И Юрия Александровича Айхенвальда все чаще приглашают на «спасительные» беседы в органы безопасности. В 1975 году он перенес обширный инфаркт на допросе в прокуратуре, едва остался жив. Но борьбе за гласность, свободу слова он не изменил до конца своей жизни. Его дом по-прежнему был открыт для либеральной интеллигенции и участников правозащитного движения. По этому поводу журналист Ю.О. Ким пояснил в журнале «Советский цирк» в 1991 году: «Есть в Москве дома, где двери всегда нараспашку, вечно толчется народ, а по семейным и общечеловеческим праздникам и датам набивается жуткая прорва гостей и стоит общий гвалт, равный по плотности табачному дыму, слоящемуся, как торт «Наполеон». Это обычно актерские квартиры, мастерские художников или учительские жилища. Айхенвальд и жена его Валерия Михайловна как раз и есть представители той породы настоящего русского учительства. Они и есть просветители по своему призванию, и именно таким, как они, наша несчастная средняя школа обязана тем, что хоть какая-то частица настоящего знания и культуры в ней сохранилась».
Вся беда в том, что со временем ряды друзей Юрия Айхенвальда – участников движения за права человека – значительно поредели.
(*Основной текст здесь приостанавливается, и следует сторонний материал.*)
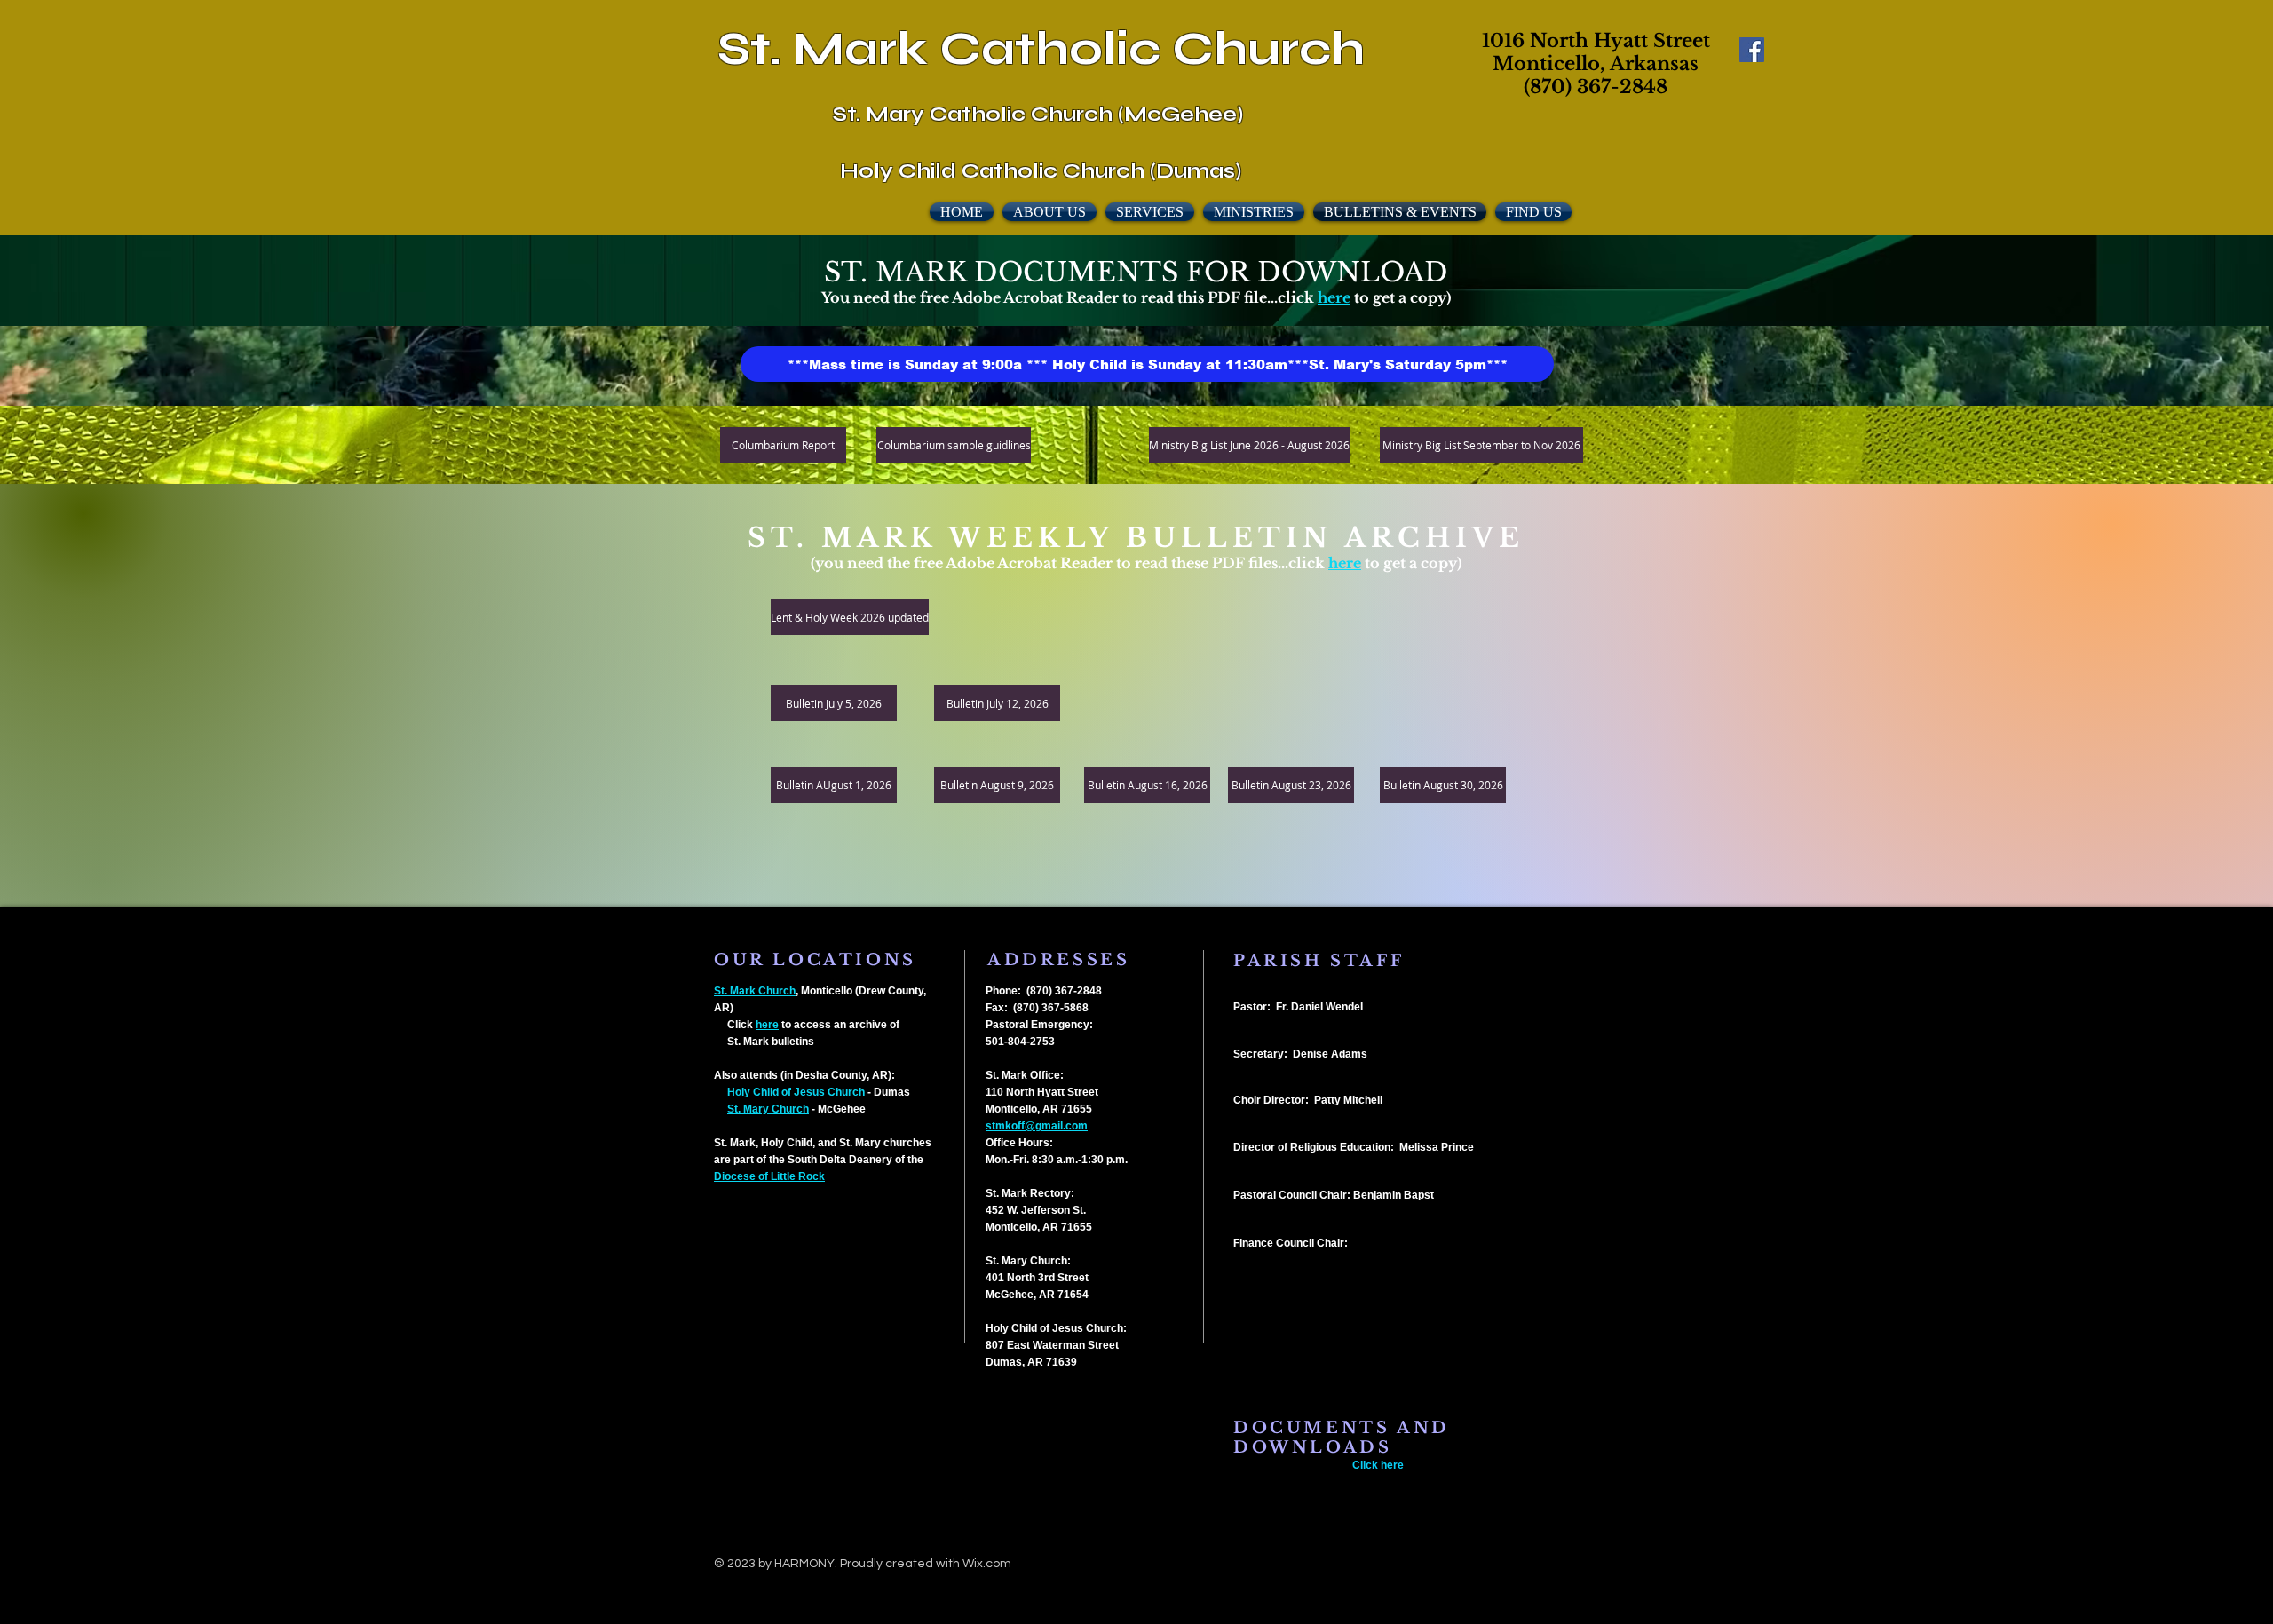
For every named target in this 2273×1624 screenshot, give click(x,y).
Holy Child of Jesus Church (796, 1092)
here (1334, 297)
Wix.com (986, 1563)
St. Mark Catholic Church (1041, 48)
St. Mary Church (768, 1109)
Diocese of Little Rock (769, 1176)
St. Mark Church (755, 991)
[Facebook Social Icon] (1751, 49)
Скончался после 117 дней голодовки его большой друг по Караганде, правозащитник Анатолий Тихонович Марченко. За рубеж выдворили его сотоварища Александра Есенина-Вольпина. В США сбежал карагандинский побратим Наум Коржавин (неунывающий Эмка)… Перед отъездом Наум примчался к Юрию, всячески уговаривал и его покинуть СССР, «пока не поздно». Но Юрий ответил другу, показывая на свою грудь:
– Боюсь, что мое сердце этой небесной дороги уже не выдержит.
Тем не менее с больным сердцем Юрий продолжал писать и заниматься общественной работой. Он стал одним из учредителей общества «Мемориал», членом его Совета и многое сделал для восстановления имен литераторов, правозащитников Анатолия Марченко, Александра Есенина-Вольпина, Эстер Паперной, Николая Глазкова и других. Поэзия остается источником его сил и здоровья, он обращается к ней в самые трудные времена своей жизни.
Ах, стать бы мне китайцем,
Сшить синие штаны,
Со всеми объясняться
«Сю-сю» или «хны-хны», —
И стать совсем таким же,
Как и любой другой
Под Китежем, на Ижме
И над Москвой-рекой!
А то ведь нет покоя.
Пора глухой тоски.
Тревога без отбоя.
Сжимаются тиски.
Сдвигаются, сжимаются, —
Кто выскользнет из них,
Летит и ушибается
О камни стран чужих.
А мы проводим времечко,
Имеем интерес
Весь вечер лускать семечки
Про обыск и арест.
И все давно рассказано,
И ясно – что куда,
А петля не развязана.
И новая беда.
А друг-китаец сетует,
Советует, жует.
Про все перебеседует
И всех переживет.
Дай, Боже, сил не сделаться
Китайцем средних лет
И помоги надеяться,
Пока надежды нет!
Он скончался в июне 1993 года в Москве. Его похоронили на Домодедовском кладбище. Каждый раз, когда я лечу из Домодедово в Казахстан на самолете, то вспоминаю этого прекрасного поэта и человека. И молюсь, чтобы люди не забывали его имя.